● Task item
Retype every line from the start of the entries below down to the line with "Task: Open the more options ellipsis menu", both ends included; skip the pictures.

● Provided data
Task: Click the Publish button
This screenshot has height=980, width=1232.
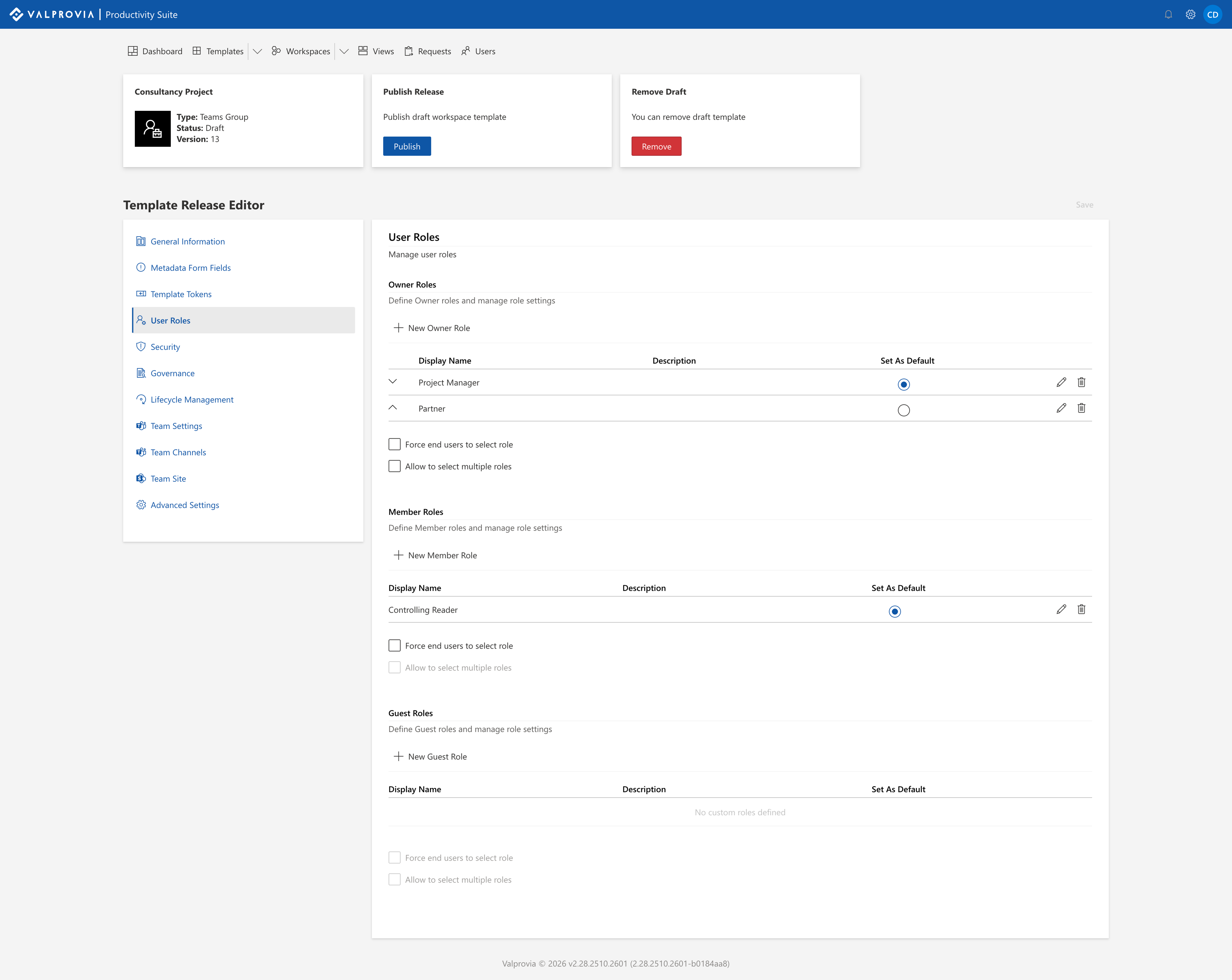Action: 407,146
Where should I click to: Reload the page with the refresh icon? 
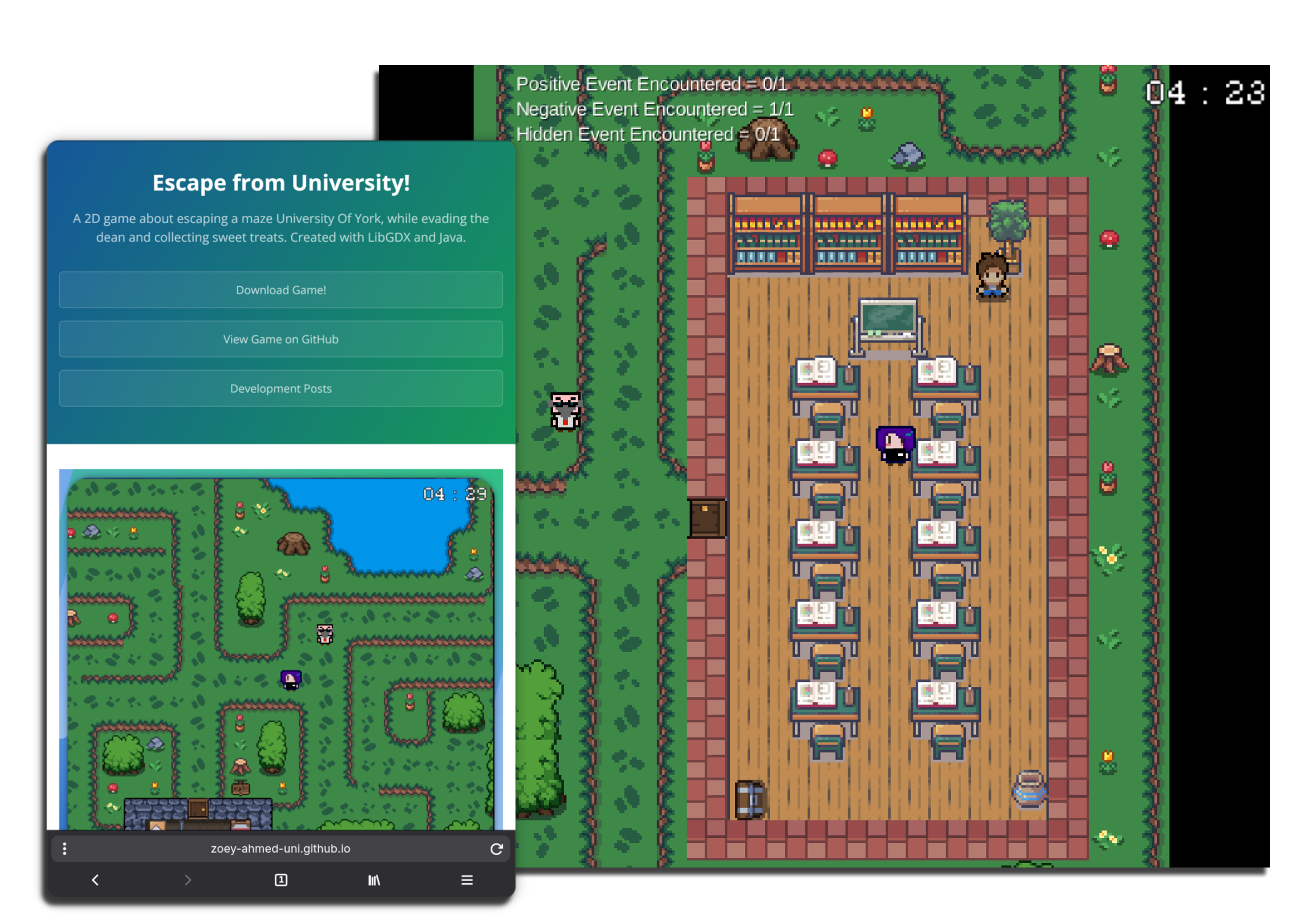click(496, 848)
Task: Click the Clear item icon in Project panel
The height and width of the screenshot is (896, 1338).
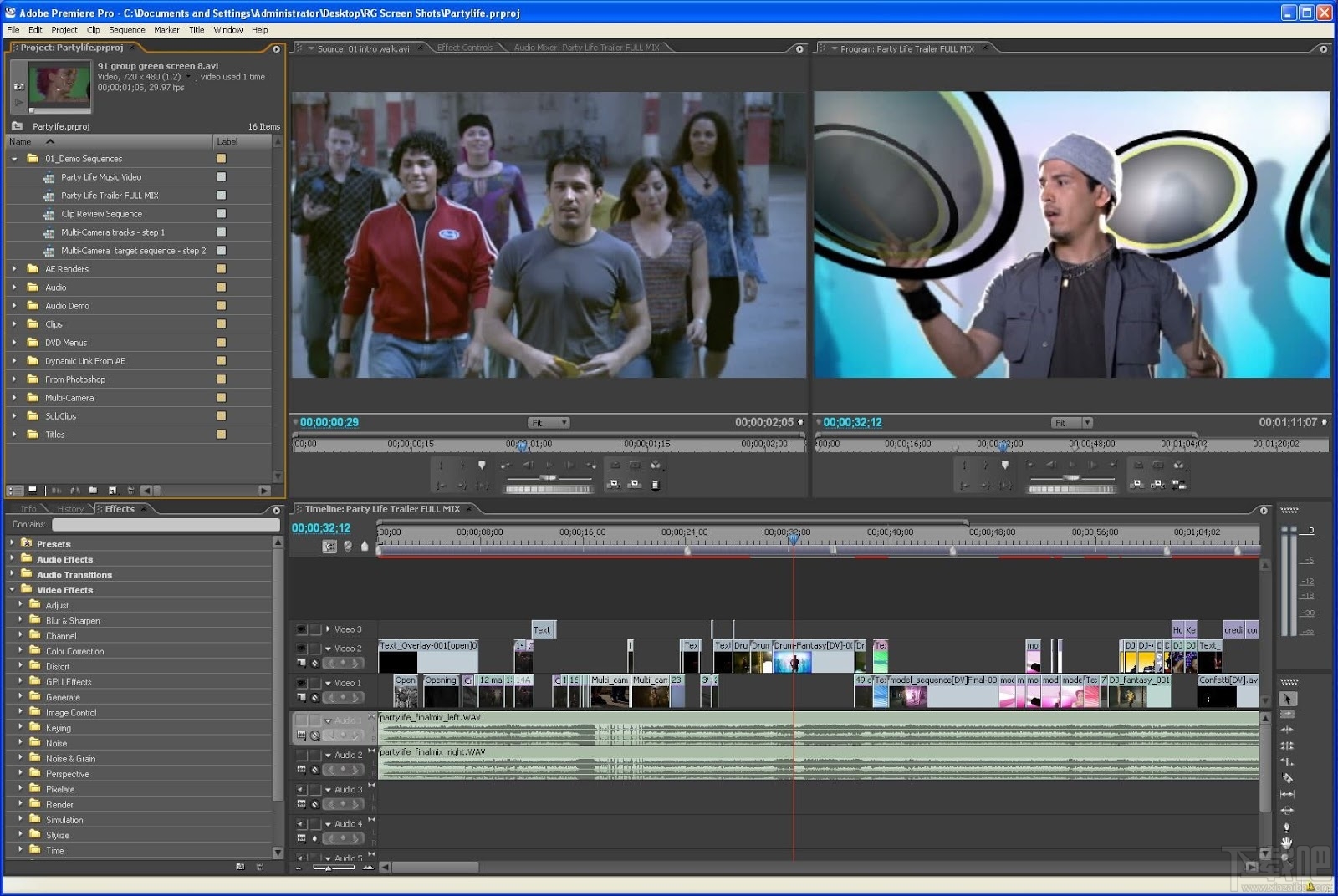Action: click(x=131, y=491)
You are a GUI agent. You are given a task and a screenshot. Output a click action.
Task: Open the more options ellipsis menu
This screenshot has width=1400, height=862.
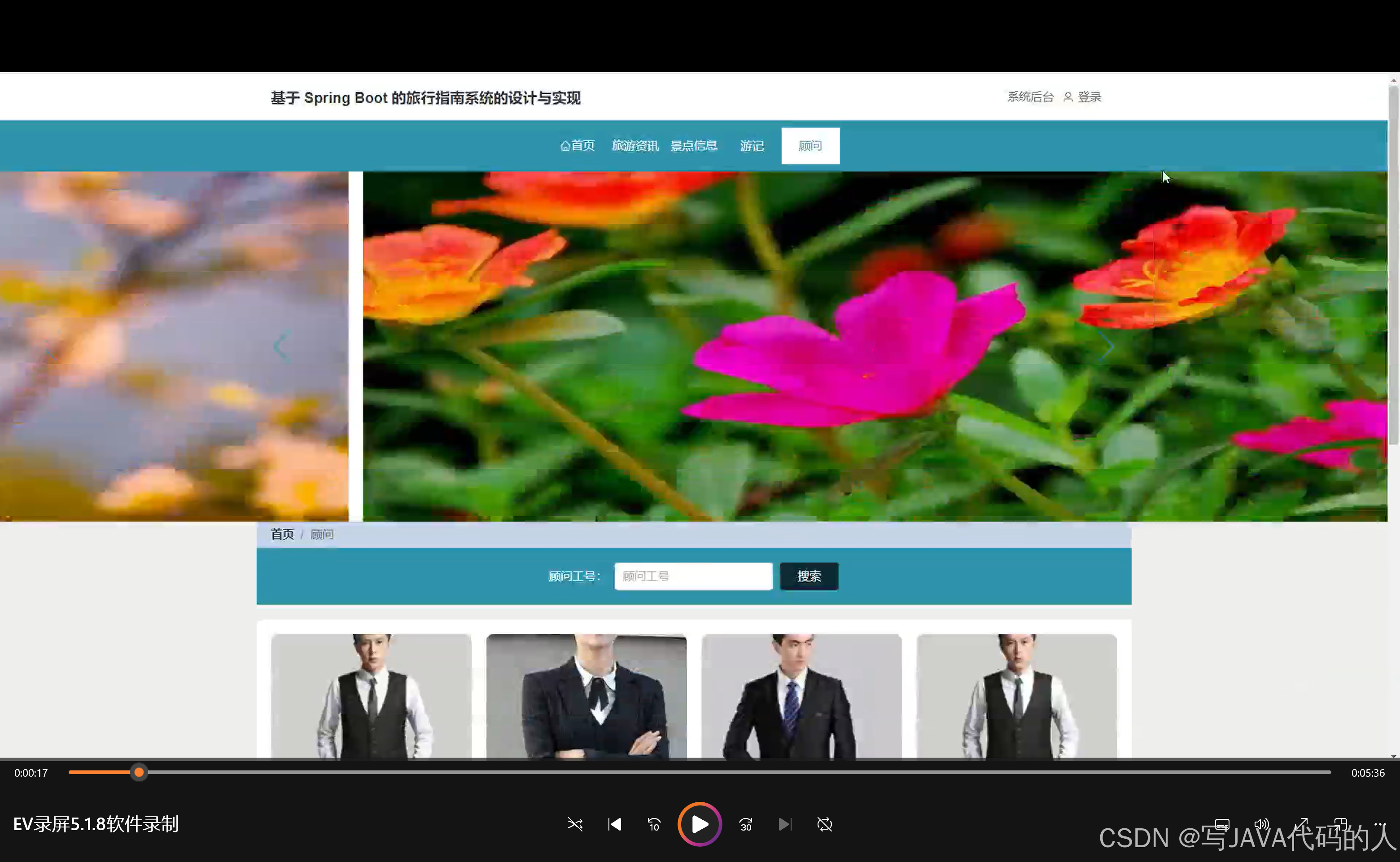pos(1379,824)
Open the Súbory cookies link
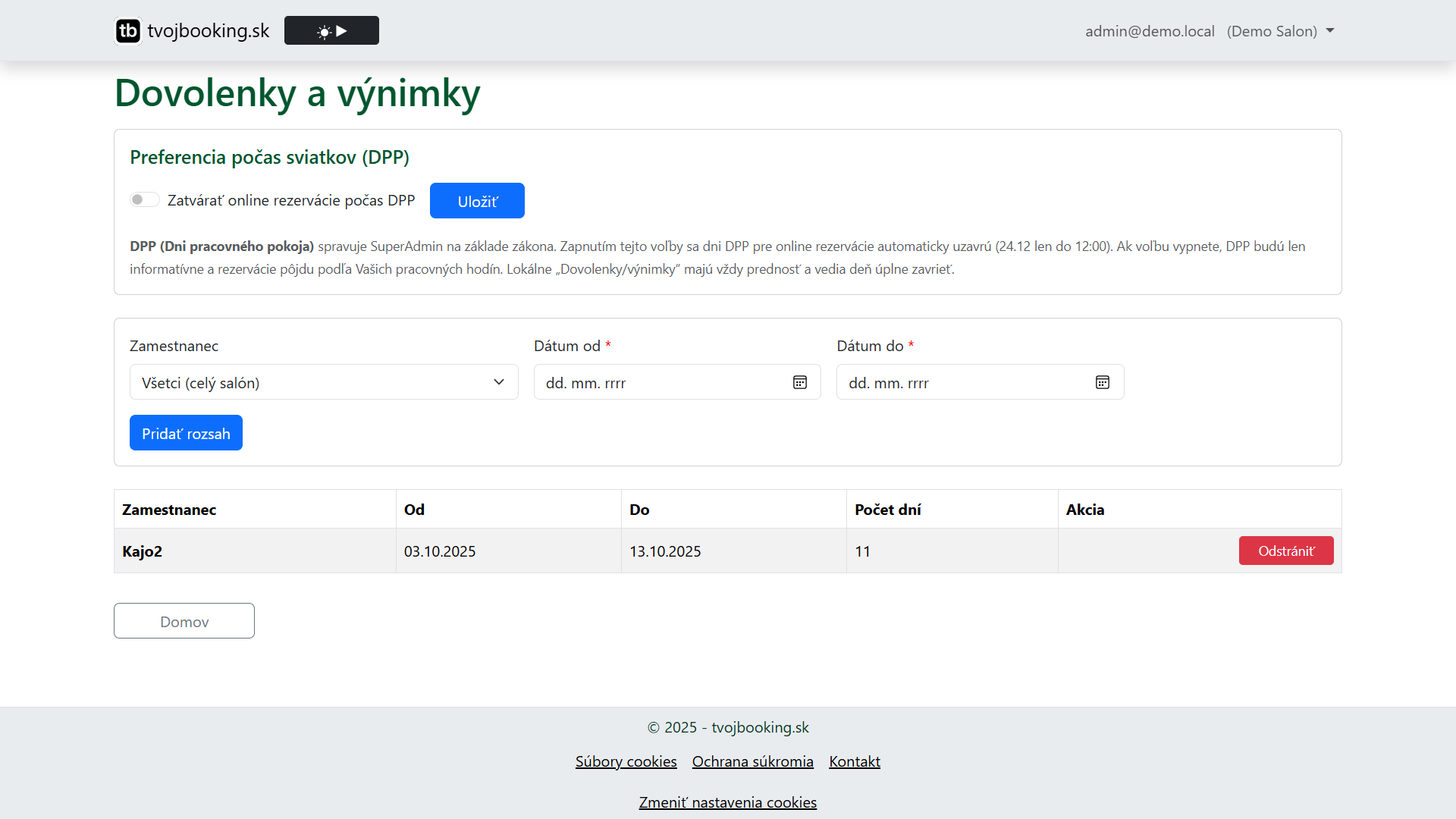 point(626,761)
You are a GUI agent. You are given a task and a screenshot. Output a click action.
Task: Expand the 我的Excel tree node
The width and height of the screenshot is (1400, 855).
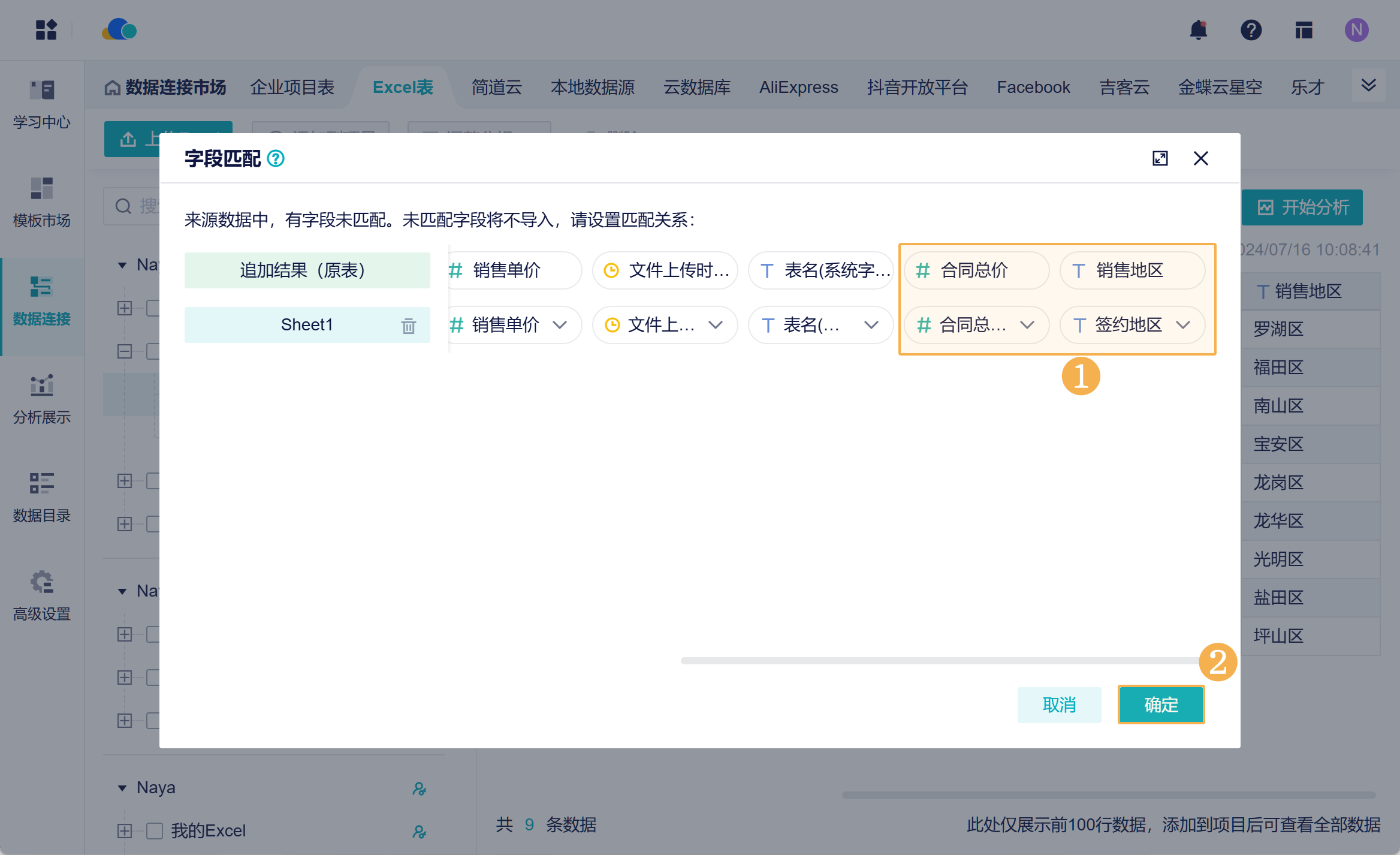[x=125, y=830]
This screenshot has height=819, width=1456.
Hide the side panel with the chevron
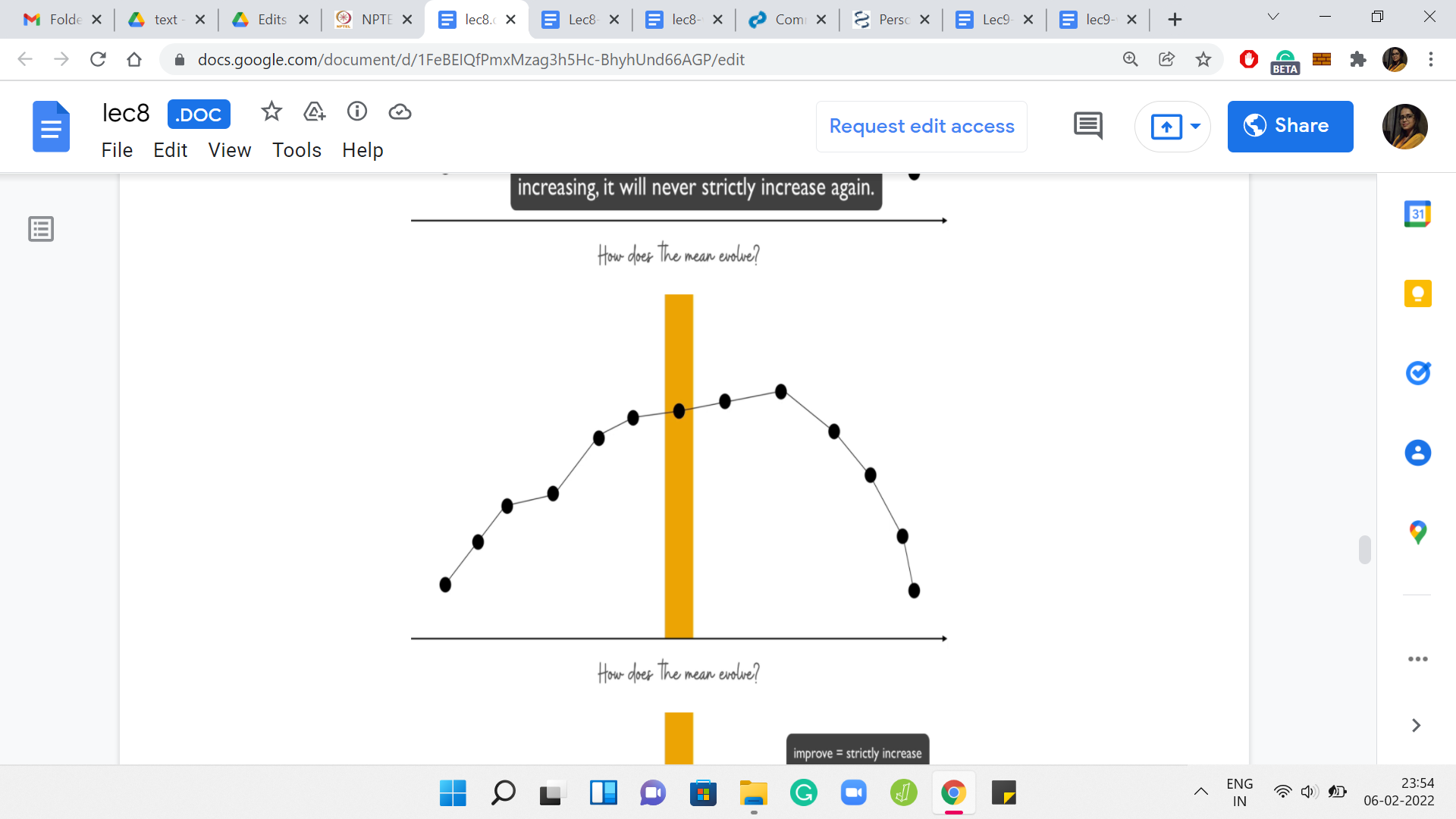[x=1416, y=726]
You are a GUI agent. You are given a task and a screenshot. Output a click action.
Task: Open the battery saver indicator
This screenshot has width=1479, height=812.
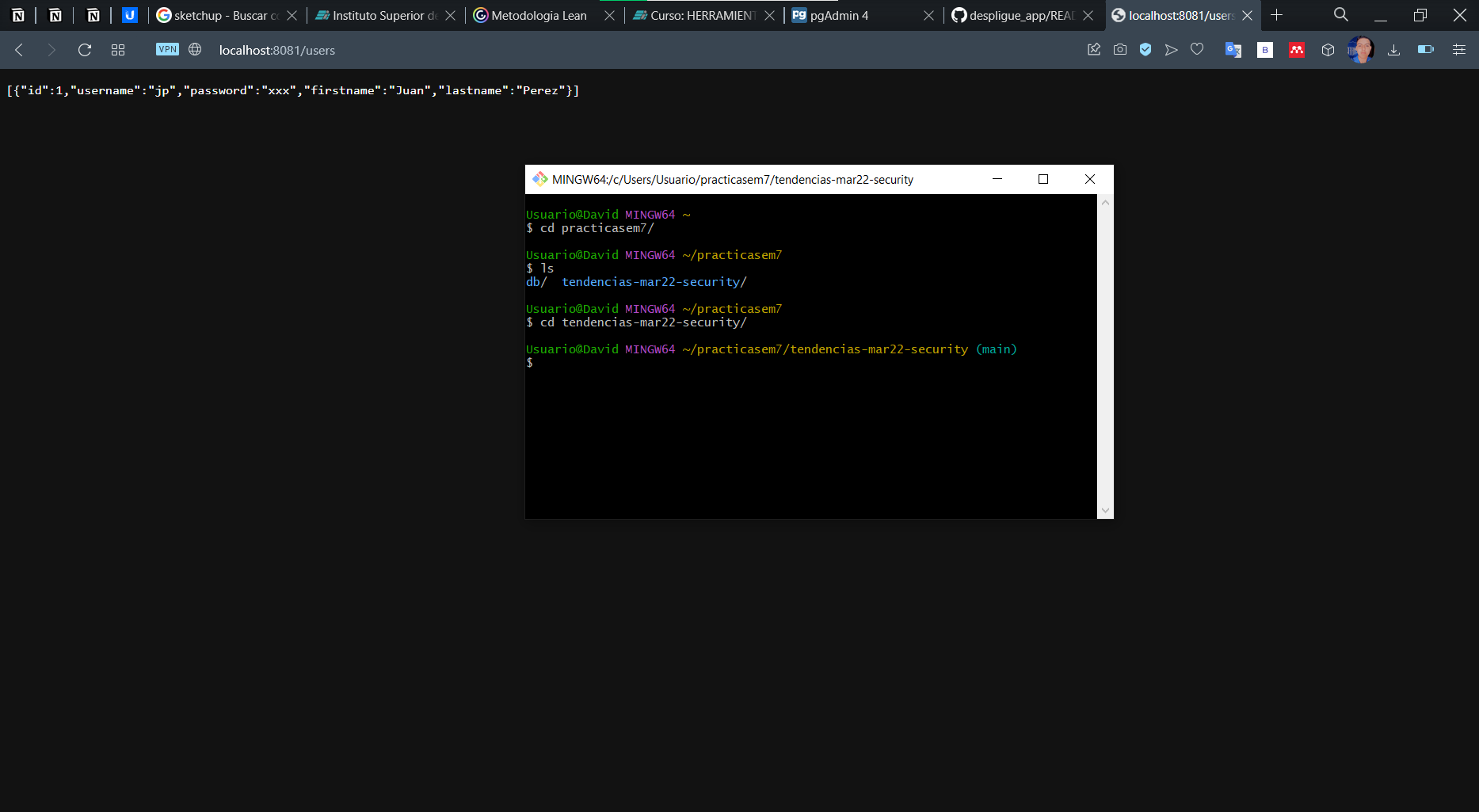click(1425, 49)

● Result of this task
Task: Click the Publish button
This screenshot has height=980, width=1232.
Action: 407,146
Where should I click to: Reload the page with the refresh icon? 
click(496, 848)
Task: Click the Clear item icon in Project panel
The height and width of the screenshot is (896, 1338).
Action: click(x=131, y=491)
You are a GUI agent. You are given a task and a screenshot. Output a click action.
Task: Open the more options ellipsis menu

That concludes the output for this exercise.